He played, and it wasn’t tight, but the chords were there under his fingers like they’d always been. His hearing was still muffled enough that he couldn’t tell for sure, but he suspected that the sound guys had turned him down a while ago. Like maybe during sound check. Which was, to be honest, for the best. He dropped his pick three times in the first half hour, but the replacements were right where they were supposed to be, in a neat (and slightly entrancing) vertical line on his mic stand, and muscle memory kicked in enough for him to grab a new one without missing more than a measure or so.

He’d almost forgotten that they’d worked out a way for him to get a break mid-show: Ian, Lauren, and Nathan had been playing around with an acoustic version of “Amsterdam” that they hadn’t debuted yet, in part because Ian kept going back and forth on whether the arrangement was too empty with only voices and a single acoustic guitar. The indecision, along with the implication that the parts he’d pulled out from the original arrangement weren’t good enough, was driving Nathan insane, and the tension had finally erupted into a shouting match during sound check the week before. In any case, they’d agreed before the show—mostly over Josh’s head, which was fine by him—that they’d debut it tonight and see what kind of response they got.

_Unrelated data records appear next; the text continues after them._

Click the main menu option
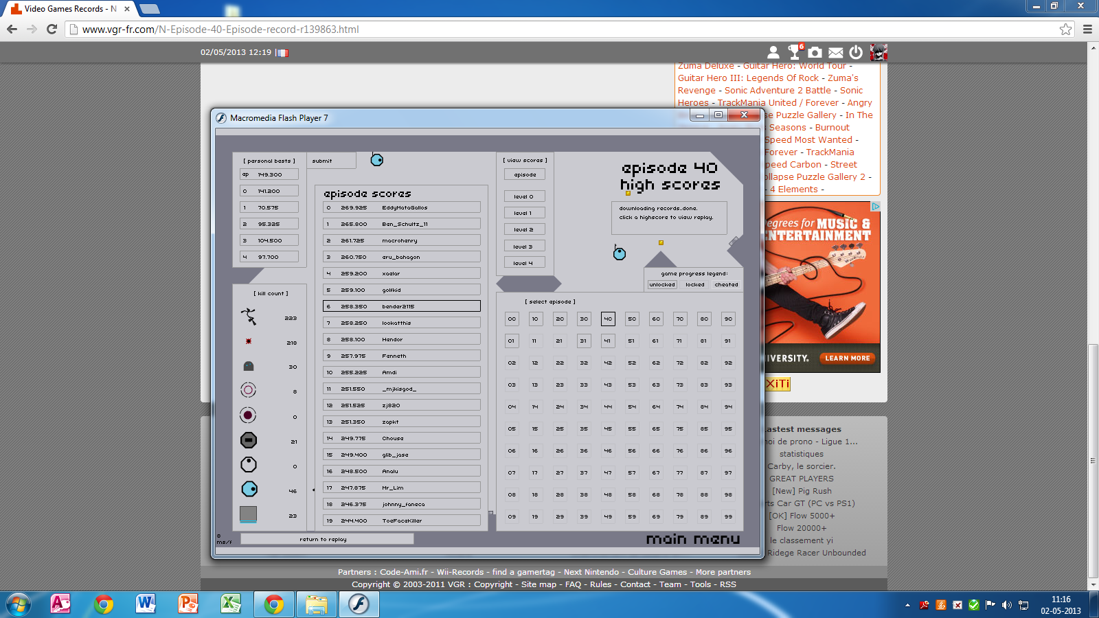The height and width of the screenshot is (618, 1099). pos(692,539)
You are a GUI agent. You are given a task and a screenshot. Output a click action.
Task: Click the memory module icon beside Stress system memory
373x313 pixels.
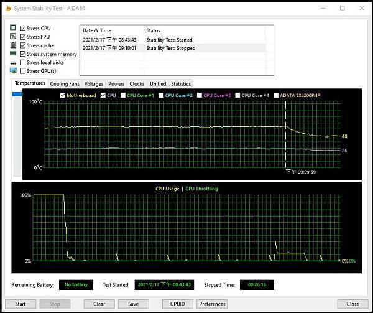13,54
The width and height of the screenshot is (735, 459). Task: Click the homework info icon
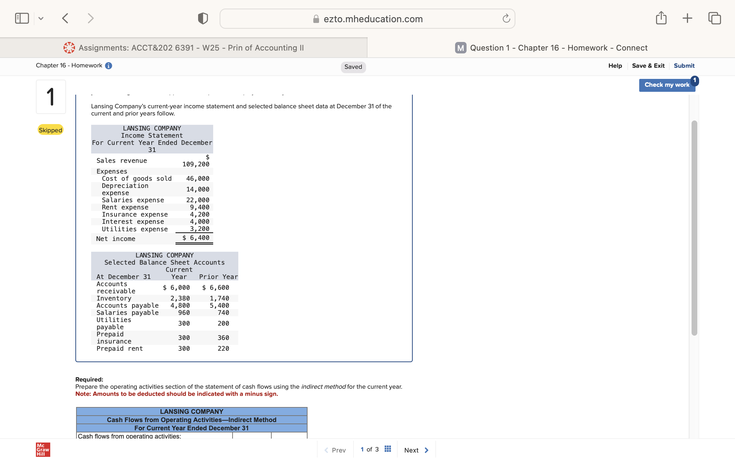pos(108,66)
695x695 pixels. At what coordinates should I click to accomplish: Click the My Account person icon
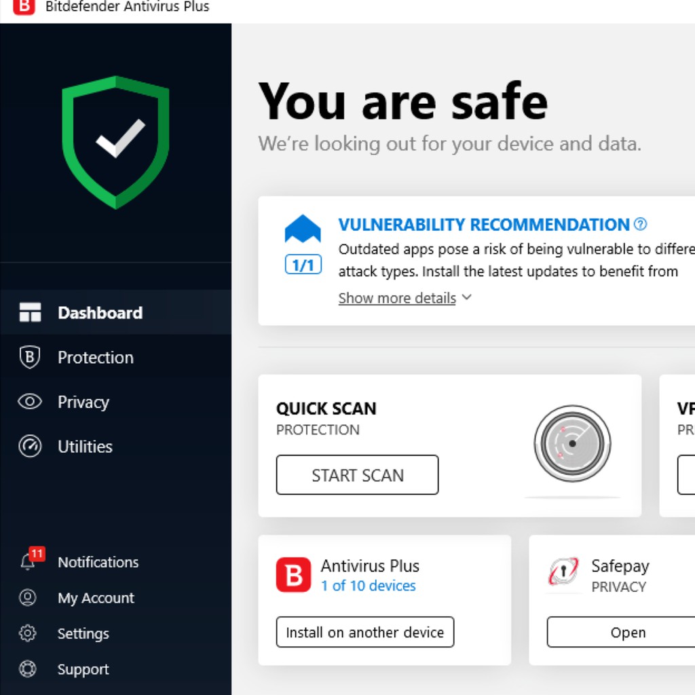click(x=28, y=598)
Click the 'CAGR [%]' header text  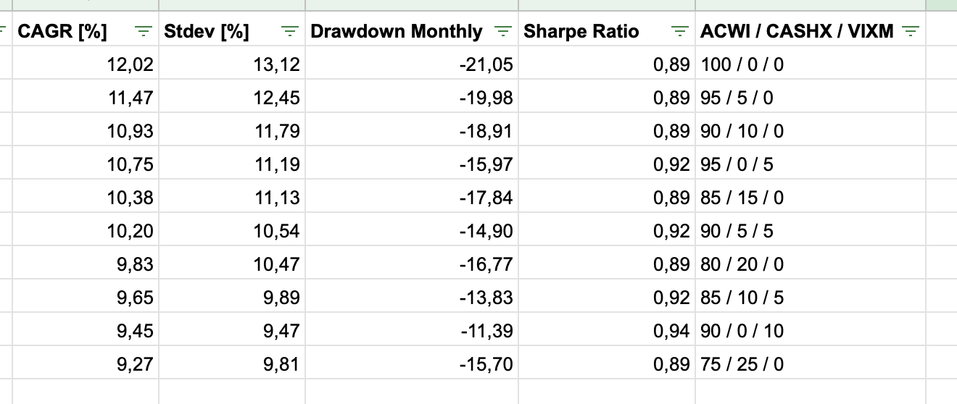point(62,31)
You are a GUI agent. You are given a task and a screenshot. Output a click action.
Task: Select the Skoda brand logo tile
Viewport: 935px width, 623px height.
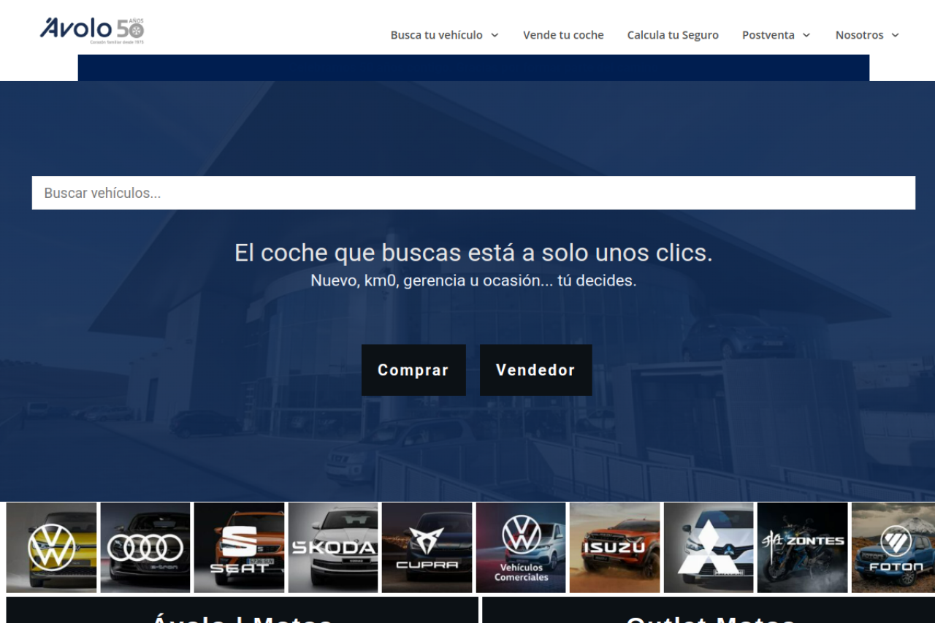(333, 547)
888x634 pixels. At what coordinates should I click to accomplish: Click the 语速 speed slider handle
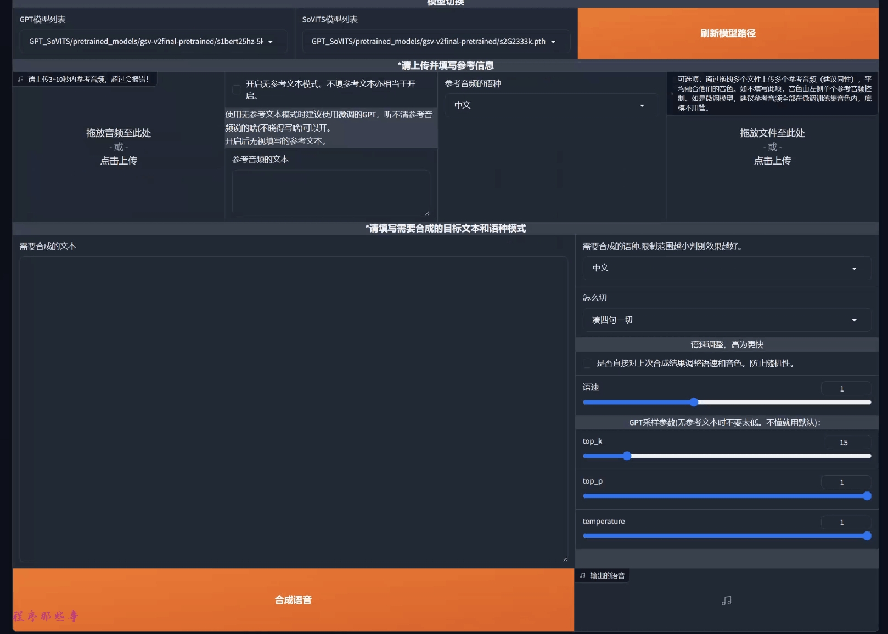[x=694, y=402]
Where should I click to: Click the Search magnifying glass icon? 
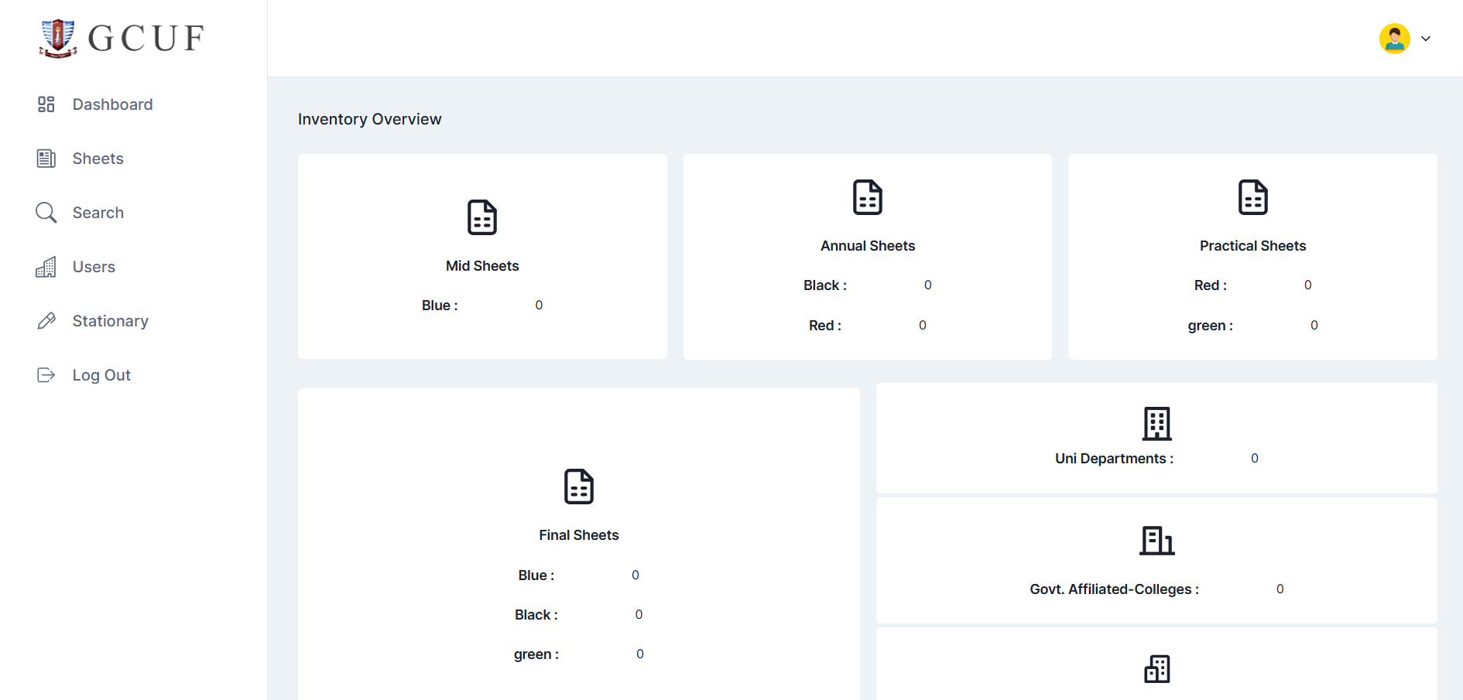(x=46, y=213)
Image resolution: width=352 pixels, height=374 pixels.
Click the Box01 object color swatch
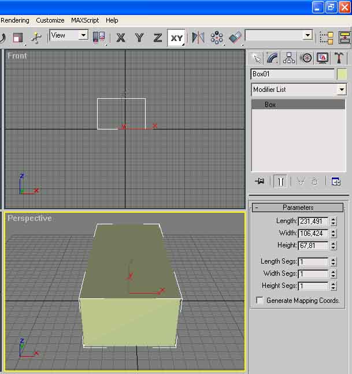click(342, 74)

Even if the crowd didn’t love it, well, it gave him a three and a half minute reprieve, so it was worth the risk.

Ian had stepped up to the mic, pulling his sweat-soaked hair back from his face and then throwing his arms out to the crowd. “Philly!”

They roared like it was a call to arms, and Ian grinned maniacally, loving the control. “Philly, you’ve been fucking awesome tonight.” The crowd roared again, this time with a hint of the desperation that comes from knowing that you’re closer to the end than the beginning.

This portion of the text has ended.